2. The tank arrangement of claim 1, wherein:

the first laminate comprises a first left inclined surface part, a first horizontal surface part and a first right inclined surface part which are sequentially connected, and a groove structure is formed among the first left inclined surface part, the first horizontal surface part and the first right inclined surface part; the first left inclined surface part is close to the ore feeding box; the first right inclined surface portion is adjacent to the concentrate bin; the first horizontal face part is horizontally arranged, an included angle between the first left inclined face part and the first horizontal face part is larger than 110 degrees and smaller than 180 degrees, and an included angle between the first right inclined face part and the first horizontal face part is larger than 90 degrees and smaller than 175 degrees;

the structures of the second layer plate and the third layer plate are respectively similar to those of the first layer plate; the second laminate comprises a second left inclined surface part, a second horizontal surface part and a second right inclined surface part which are sequentially connected; the third layer plate comprises a third left inclined surface part, a third horizontal surface part and a third right inclined surface part which are sequentially connected.

3. The tank arrangement of claim 2, further comprising a connection portion disposed vertically; the tank body is connected with the ore feeding box through the connecting part.

4. A tank arrangement according to claim 3, characterized in that:

one side wall of the connecting part is connected with the first left inclined surface part of the first laminate; the other side wall of the connecting part is respectively connected with the second left inclined surface part of the second layer plate and the third left inclined surface part of the third layer plate;

the third right beveled portion of the third ply is positioned below the second right beveled portion of the second ply, the third right beveled portion and the second right beveled portion being disposed substantially coplanar.

5. The tank arrangement of claim 4, further comprising a boss disposed on the second right inclined surface portion of the second deck and adjacent to the concentrate tank; the convex part and the first right inclined surface part of the first laminate are arranged at intervals, so that an outlet of the ore feeding channel is formed; the cross section of the protruding part is triangular.

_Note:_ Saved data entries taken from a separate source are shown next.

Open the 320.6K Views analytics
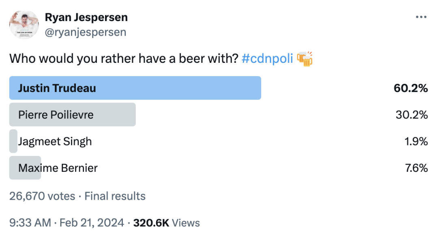Image resolution: width=438 pixels, height=235 pixels. tap(167, 223)
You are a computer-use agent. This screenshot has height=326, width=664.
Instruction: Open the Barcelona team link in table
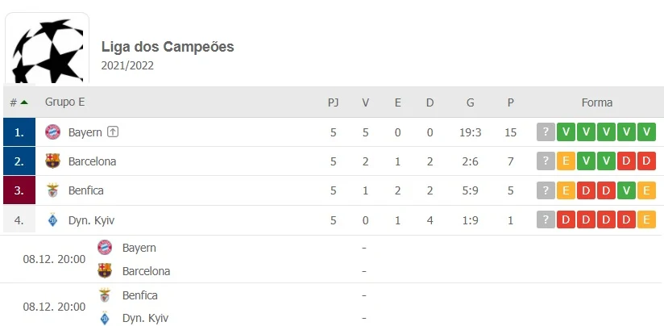pyautogui.click(x=93, y=161)
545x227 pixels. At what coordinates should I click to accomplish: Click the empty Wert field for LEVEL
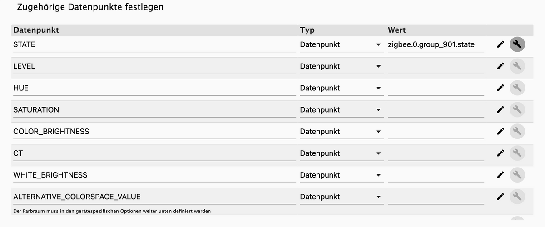[436, 66]
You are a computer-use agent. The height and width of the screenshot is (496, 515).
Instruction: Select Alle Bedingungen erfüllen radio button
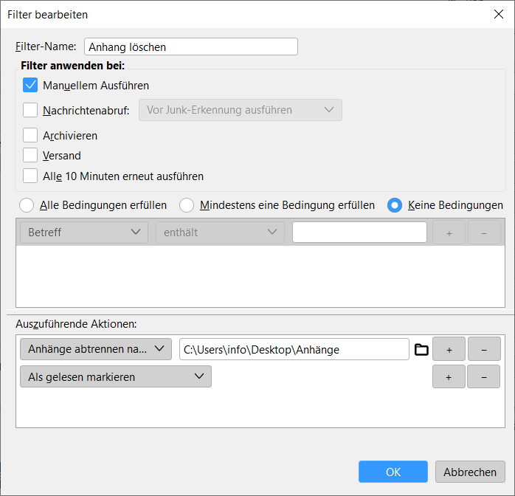tap(27, 205)
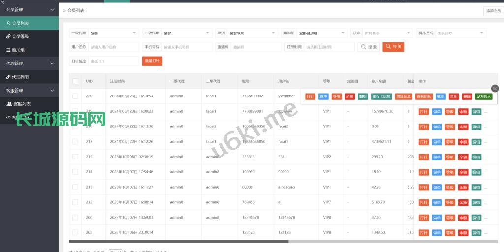The height and width of the screenshot is (252, 504).
Task: Click the 批量打针 batch button
Action: click(152, 61)
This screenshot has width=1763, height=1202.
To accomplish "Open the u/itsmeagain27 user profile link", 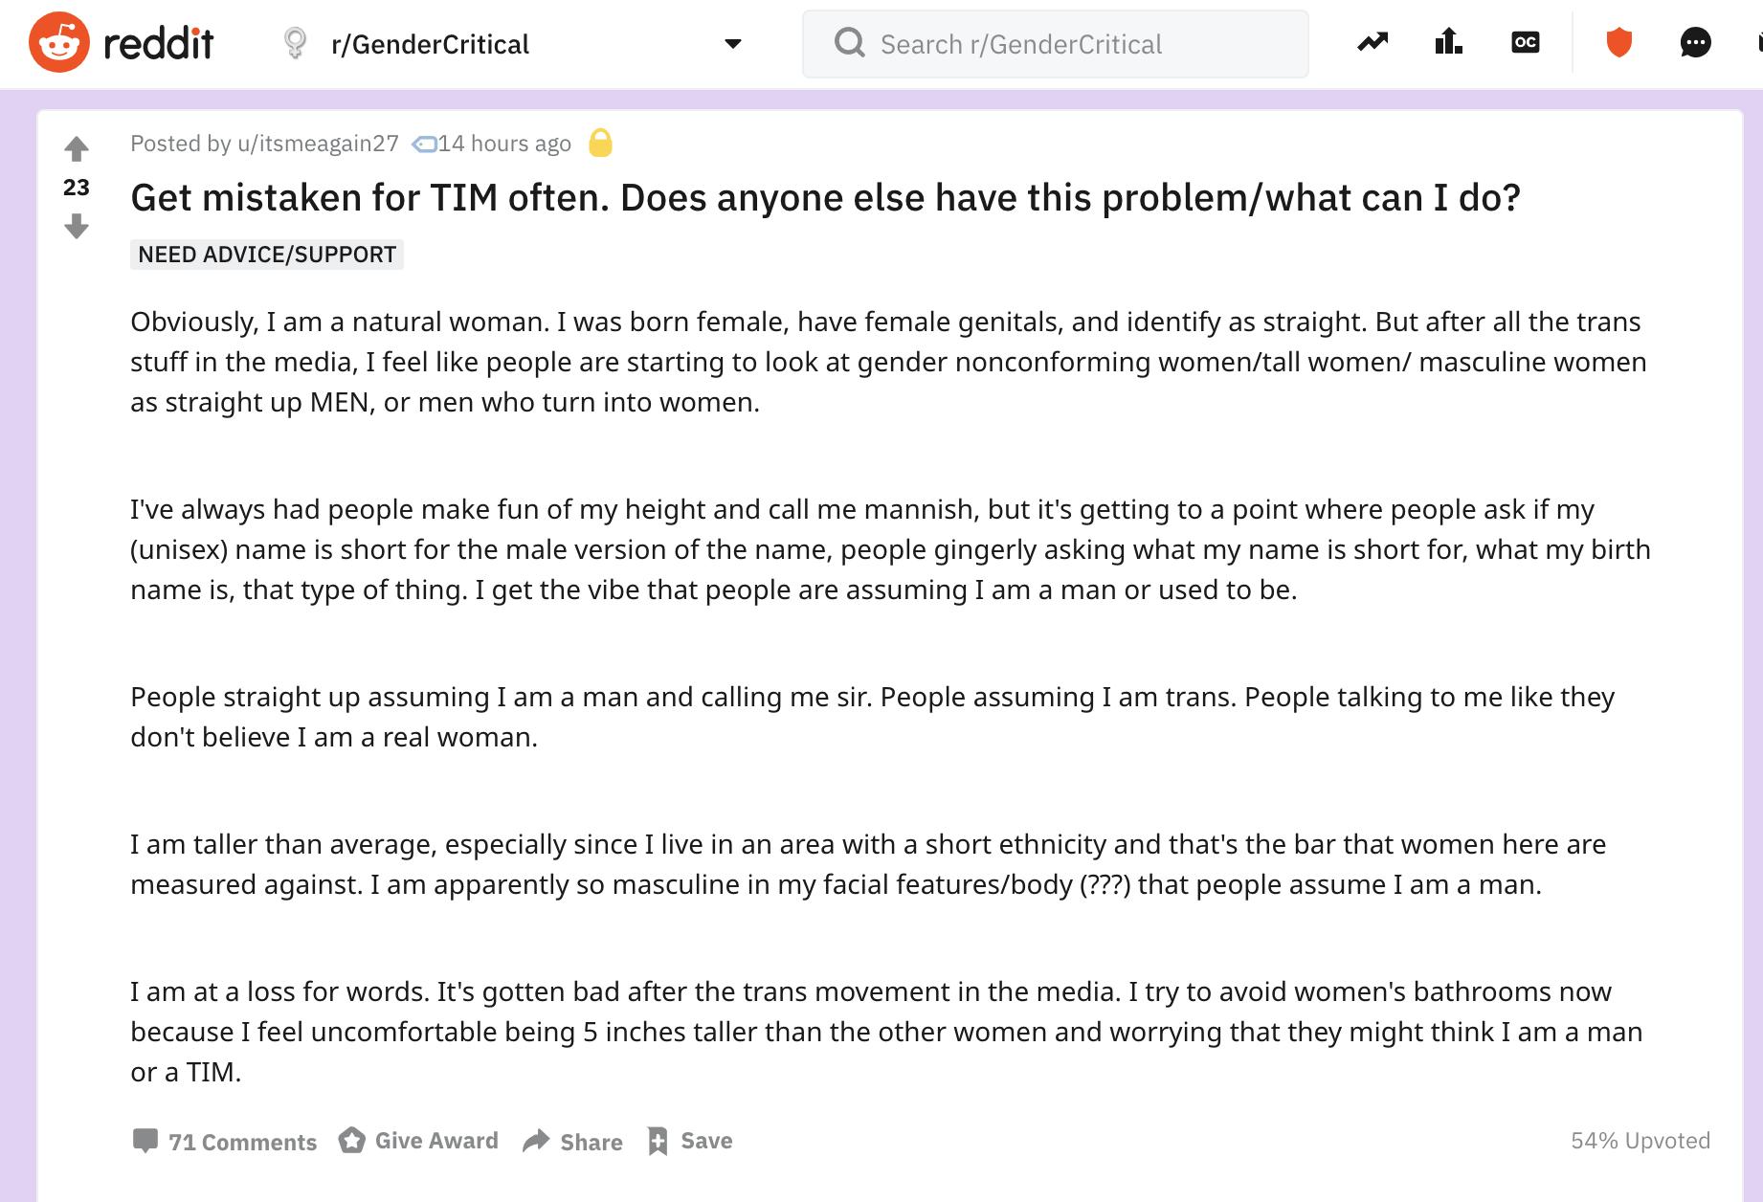I will pyautogui.click(x=317, y=144).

6. The tank assembly of claim 2 wherein the vent holes are disposed through a first left beveled portion of the first deck and a second left beveled portion of the second deck.

7. The tank assembly of claim 2, wherein the feed plenum and the discharge valve are disposed on opposite sides of the second horizontal face of the second deck, respectively.

8. The tank device according to claim 2, wherein the tailing port is provided at a center position of a third horizontal surface portion of a third deck, and the tailing pressurizing pipe is provided at one side of the third horizontal surface portion of the third deck.

9. The tank arrangement according to any one of claims 1 to 8, further comprising a screen and a support symmetrically arranged on the inner side wall of the feeder box; the screen is fixed on the bracket.

10. A drum-type magnetic separator, characterized by comprising a drum and a tank device for the drum-type magnetic separator as claimed in any one of claims 1 to 9, wherein the drum is positioned above the tank device with a space therebetween.